Miami Twp. has seen a number of retailers vacate space at Dayton Mall in the past several years, but generally those spaces have been refilled by other retail tenants and, in some cases, have changed into other uses, Snyder said.

Since 2019, the Dayton Mall added 27 new tenants, including Ross Dress for Less, Morris Home Furnishings and Aerie, which encompasses more than 150,500 square feet of new tenancy, according to mall officials.

In addition, mall officials said in 2020 they launched the Dayton Mall Non-Profit Co-Op in a 5,000 square foot space which houses donated non-perishable items and supplies for area non-profit organizations that have lost their brick and mortar locations. The mall currently serves approximately 14 local area charitable organizations through efforts in collecting items of need and storing the items to be distributed among the local organizations.

“That level of investment speaks well to our position geographically in the region and the importance of this area as a commercial district,” he said. “Our area has shown a healthy vibrancy in terms of its commercial activity. Obviously though we have a lot of national tenants in this area and national tenants by their nature face other pressures that are outside of whether or not I see people going in and out of a store here locally.”

THE TASKS
1. Name each new tenant that the Dayton Mall article identifies by name.
2. Using the Dayton Mall article, answer these:
(a) How many new tenants has the mall added since 2019?
(b) How large is the space that holds the Dayton Mall Non-Profit Co-Op?
(c) About how many local charitable organizations does the mall currently serve?
You won't need the lines that come after the Dayton Mall article.

Collected data:
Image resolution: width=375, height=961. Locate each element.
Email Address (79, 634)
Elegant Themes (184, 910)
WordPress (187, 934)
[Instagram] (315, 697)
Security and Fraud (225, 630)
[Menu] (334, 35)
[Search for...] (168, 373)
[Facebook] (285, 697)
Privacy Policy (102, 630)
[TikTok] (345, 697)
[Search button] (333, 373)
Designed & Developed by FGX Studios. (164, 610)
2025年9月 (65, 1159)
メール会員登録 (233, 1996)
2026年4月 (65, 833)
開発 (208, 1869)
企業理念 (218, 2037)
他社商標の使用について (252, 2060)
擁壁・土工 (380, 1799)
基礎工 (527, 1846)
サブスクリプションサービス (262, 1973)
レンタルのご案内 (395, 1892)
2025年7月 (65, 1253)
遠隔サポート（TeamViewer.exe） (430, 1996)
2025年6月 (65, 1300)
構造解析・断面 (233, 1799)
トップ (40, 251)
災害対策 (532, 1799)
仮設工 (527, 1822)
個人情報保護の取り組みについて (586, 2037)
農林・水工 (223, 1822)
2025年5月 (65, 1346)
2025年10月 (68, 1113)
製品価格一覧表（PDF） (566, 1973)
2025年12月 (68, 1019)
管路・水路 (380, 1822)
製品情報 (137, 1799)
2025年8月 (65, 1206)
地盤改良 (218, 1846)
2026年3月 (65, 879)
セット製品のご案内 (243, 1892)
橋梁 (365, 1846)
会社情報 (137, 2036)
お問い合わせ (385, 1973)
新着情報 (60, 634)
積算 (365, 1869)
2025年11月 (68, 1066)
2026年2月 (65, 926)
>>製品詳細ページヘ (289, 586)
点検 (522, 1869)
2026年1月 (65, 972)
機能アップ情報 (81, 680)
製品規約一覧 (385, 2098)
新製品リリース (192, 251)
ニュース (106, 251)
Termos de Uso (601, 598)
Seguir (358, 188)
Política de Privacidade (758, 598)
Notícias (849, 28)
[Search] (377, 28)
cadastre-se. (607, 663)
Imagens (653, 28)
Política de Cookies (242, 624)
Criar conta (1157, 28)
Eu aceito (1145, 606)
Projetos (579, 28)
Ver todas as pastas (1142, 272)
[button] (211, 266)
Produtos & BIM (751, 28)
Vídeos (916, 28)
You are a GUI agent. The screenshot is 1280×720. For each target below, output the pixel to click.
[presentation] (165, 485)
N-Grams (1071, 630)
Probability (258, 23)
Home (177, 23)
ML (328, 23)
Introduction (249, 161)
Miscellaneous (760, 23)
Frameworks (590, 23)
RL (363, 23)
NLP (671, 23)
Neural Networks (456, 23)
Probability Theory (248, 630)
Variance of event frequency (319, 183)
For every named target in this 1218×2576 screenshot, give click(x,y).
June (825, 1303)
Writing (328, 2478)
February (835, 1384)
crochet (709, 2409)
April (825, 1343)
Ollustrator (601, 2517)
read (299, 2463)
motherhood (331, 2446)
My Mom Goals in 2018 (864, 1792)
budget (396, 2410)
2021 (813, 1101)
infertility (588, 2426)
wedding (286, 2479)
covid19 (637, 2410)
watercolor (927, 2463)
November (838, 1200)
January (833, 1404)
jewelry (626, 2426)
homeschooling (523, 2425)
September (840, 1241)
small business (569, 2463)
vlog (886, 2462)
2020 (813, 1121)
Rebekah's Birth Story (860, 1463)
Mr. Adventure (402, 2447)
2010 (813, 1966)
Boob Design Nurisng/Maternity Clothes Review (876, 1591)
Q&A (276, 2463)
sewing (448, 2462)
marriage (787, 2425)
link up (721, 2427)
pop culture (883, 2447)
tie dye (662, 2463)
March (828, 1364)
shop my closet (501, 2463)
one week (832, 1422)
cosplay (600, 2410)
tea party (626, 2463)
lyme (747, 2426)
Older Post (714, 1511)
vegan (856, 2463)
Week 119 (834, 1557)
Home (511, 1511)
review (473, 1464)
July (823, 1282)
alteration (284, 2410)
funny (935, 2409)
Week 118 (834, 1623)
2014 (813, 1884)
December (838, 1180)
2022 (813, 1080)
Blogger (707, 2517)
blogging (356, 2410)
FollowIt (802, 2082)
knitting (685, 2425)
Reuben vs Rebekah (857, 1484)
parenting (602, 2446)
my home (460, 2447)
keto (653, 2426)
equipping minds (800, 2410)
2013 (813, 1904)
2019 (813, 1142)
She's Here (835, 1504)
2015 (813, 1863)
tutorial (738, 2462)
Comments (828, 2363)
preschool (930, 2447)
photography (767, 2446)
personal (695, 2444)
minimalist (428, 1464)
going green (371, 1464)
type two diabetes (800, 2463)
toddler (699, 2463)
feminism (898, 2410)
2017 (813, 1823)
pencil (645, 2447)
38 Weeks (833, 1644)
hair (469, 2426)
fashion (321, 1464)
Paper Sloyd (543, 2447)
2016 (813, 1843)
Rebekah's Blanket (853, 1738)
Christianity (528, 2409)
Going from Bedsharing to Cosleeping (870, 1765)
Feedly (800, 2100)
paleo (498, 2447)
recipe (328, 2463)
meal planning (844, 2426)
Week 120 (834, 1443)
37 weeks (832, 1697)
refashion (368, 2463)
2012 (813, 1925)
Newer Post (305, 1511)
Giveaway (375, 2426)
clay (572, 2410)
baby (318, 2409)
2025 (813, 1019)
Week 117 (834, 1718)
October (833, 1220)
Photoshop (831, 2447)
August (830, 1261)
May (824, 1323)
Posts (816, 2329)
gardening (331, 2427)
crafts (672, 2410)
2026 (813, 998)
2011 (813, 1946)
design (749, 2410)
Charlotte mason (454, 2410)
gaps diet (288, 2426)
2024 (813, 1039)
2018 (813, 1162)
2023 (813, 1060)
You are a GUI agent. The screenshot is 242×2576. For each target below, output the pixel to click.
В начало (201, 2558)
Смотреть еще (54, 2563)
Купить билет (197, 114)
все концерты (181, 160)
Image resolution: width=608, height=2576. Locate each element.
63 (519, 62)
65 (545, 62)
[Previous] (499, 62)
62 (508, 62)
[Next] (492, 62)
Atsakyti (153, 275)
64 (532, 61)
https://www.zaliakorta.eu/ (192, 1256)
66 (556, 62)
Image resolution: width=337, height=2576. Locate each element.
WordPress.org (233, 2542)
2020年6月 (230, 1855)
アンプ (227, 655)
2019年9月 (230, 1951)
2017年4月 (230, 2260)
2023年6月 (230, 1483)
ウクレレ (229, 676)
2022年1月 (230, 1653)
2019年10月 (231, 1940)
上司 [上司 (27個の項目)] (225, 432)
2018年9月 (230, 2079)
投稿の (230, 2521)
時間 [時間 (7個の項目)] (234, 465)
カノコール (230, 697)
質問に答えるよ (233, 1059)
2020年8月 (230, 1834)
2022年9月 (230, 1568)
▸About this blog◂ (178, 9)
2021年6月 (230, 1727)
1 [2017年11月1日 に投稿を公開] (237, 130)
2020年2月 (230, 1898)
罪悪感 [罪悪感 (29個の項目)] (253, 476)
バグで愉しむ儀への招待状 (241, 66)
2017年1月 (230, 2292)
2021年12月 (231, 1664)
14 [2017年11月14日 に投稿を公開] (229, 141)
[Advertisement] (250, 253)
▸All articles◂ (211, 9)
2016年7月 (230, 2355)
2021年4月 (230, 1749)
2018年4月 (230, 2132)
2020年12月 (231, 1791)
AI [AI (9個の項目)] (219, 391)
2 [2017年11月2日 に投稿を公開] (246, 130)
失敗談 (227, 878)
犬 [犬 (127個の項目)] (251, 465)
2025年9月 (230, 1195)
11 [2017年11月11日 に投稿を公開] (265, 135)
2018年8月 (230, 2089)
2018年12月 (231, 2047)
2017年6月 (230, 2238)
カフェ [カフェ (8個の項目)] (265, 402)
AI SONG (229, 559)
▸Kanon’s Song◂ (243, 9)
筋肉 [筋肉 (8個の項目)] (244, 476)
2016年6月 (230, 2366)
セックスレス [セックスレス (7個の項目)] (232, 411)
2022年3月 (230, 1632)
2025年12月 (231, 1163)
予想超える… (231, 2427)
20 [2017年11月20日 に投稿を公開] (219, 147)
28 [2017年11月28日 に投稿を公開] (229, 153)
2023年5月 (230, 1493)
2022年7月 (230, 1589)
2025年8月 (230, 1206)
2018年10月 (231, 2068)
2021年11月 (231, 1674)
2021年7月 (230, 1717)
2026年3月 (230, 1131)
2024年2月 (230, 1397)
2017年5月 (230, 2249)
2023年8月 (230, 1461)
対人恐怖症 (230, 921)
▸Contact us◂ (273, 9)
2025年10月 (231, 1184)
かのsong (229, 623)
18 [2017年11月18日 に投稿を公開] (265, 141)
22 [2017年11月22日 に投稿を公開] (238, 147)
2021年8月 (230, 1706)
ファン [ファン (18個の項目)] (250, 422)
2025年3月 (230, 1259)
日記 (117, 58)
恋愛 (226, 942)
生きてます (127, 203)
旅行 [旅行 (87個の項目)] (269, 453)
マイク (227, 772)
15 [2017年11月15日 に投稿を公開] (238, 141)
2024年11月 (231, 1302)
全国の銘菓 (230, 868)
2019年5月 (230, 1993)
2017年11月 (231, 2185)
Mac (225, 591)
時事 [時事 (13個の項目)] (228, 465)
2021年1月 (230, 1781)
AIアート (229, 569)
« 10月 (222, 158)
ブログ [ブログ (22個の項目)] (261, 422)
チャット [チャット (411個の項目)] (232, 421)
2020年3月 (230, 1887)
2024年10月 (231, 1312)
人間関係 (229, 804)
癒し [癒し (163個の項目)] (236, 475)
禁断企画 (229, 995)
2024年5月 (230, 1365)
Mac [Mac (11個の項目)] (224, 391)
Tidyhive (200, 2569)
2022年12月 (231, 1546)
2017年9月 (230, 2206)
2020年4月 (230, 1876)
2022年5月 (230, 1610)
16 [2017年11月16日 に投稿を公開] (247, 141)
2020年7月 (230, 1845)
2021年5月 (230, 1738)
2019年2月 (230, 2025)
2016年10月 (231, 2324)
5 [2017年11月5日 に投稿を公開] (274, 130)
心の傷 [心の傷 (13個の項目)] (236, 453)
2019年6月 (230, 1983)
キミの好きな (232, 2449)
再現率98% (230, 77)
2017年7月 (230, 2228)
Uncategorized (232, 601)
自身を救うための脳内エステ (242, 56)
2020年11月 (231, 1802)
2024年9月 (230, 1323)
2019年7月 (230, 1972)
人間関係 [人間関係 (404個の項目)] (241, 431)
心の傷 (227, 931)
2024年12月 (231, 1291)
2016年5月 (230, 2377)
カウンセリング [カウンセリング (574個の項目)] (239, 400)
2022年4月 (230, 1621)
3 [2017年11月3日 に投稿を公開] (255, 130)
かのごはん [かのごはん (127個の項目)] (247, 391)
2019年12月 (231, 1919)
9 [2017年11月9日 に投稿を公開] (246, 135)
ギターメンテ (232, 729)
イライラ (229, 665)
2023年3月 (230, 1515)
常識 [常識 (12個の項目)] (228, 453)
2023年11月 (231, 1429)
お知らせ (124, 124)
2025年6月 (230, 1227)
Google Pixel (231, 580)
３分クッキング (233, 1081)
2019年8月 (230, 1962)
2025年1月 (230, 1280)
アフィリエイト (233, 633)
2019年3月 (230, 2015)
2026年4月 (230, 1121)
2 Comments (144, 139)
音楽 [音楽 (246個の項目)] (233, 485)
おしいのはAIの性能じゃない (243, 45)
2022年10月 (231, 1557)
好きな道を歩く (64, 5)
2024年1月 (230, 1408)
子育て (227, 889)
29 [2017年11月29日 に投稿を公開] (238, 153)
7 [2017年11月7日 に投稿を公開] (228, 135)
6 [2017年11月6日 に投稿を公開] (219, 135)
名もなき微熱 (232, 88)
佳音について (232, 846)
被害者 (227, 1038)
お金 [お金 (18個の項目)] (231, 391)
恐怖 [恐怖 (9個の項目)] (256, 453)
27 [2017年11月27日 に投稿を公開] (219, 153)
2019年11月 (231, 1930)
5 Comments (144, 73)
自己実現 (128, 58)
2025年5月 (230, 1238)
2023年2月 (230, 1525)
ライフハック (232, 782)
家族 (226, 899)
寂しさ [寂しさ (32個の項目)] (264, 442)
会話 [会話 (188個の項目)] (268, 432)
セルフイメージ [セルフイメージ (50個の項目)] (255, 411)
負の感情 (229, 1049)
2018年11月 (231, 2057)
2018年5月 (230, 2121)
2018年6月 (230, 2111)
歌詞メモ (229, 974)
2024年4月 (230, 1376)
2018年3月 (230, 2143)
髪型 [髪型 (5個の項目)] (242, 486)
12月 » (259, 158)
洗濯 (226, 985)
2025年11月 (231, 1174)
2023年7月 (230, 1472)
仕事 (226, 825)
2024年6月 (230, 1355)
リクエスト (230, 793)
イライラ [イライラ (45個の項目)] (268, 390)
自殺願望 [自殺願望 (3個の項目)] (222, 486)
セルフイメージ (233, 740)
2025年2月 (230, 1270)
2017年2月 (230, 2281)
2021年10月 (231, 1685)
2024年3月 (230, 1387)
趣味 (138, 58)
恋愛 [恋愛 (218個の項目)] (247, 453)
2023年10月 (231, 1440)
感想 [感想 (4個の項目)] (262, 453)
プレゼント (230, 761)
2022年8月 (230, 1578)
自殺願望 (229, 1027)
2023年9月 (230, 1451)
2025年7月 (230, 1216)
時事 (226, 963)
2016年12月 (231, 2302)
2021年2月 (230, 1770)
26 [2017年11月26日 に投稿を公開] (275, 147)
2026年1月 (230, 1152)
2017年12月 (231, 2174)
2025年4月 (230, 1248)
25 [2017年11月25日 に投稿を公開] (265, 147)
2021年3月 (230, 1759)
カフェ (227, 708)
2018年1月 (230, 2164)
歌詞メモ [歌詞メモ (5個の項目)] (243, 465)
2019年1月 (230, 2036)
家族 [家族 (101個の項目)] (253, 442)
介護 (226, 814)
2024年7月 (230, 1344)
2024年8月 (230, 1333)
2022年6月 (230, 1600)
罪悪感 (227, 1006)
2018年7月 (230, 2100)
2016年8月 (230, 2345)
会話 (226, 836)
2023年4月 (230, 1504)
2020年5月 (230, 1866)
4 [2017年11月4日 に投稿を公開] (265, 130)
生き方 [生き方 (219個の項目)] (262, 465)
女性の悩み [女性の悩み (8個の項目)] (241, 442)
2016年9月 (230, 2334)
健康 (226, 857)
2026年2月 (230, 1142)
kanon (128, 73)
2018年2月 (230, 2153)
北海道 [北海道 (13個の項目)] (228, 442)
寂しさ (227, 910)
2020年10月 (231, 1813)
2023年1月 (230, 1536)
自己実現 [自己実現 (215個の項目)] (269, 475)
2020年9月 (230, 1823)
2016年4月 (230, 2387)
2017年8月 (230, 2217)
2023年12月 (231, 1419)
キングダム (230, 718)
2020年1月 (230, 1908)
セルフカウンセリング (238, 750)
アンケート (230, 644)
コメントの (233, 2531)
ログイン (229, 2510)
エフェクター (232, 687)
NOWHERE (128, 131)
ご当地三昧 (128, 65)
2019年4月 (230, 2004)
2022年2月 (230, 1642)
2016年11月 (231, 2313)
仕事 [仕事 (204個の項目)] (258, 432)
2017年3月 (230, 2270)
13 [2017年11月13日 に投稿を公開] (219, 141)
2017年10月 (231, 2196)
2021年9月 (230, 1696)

COMPLETE ANSWERS
1.
Ross Dress for Less
Morris Home Furnishings
Aerie

2.
(a) 27
(b) 5,000 square feet
(c) About 14